People have different reasons to create a generation skipping trust. As Smart Asset explains, this type of trust may provide different kinds of benefits depending on the situation.
Preserve your grandchildren’s inheritance
A generation skipping trust is an irrevocable trust, meaning money that you place into it is no longer yours. This provides protection against creditors if they come after you for unpaid debts. They cannot touch the money in the trust since you do not own it. Also, if you fear your children might lose money due to divorce or creditor actions, you may use a generation skipping trust to directly pass money to them without going to their parents first.

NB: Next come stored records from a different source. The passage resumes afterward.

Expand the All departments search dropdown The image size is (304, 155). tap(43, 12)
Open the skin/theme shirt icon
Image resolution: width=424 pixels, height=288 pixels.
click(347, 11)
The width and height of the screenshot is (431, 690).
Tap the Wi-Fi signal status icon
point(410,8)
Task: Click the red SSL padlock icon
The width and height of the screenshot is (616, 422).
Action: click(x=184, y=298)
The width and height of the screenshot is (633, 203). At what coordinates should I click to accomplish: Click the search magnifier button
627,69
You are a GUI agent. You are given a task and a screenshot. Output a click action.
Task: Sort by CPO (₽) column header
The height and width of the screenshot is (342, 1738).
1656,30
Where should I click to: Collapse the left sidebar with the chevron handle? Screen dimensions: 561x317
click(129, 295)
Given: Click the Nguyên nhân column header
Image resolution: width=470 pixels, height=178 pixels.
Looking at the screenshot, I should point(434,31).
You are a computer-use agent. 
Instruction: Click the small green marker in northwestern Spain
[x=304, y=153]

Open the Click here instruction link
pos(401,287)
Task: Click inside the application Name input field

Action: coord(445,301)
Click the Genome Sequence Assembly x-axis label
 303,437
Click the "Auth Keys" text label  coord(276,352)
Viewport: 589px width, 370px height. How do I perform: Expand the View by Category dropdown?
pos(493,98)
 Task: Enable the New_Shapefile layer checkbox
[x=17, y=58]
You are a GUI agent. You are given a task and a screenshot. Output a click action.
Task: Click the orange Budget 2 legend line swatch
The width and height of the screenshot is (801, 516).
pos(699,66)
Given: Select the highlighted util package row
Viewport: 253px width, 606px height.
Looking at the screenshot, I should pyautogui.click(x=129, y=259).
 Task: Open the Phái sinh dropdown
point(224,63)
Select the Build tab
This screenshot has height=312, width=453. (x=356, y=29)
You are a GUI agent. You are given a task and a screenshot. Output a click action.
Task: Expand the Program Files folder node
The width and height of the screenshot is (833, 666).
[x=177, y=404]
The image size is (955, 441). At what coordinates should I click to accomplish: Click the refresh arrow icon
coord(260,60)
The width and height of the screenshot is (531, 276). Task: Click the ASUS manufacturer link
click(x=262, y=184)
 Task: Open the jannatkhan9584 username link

Using a trust to avoid taxes
Passing on money to your children means they may have to pay inheritance or estate taxes on it. When it comes time for your grandchildren to inherit money from their parents, they will have to pay those taxes again. However, a generation skipping trust allows you to skip over the first round of estate taxes. Your grandchildren receive the money first, so they do not lose as much money because of repeated taxation.
Benefiting people other than grandchildren
You do not have to use a generation skipping trust only for your grandchildren. You may have great nephews or nieces whom you want to inherit from you. You might even know children of close friends and wish to share an inheritance with them. As long as you designate a person who is 37.5 younger than yourself and is not your spouse or a former spouse, you may name someone to inherit from a generation skipping trust.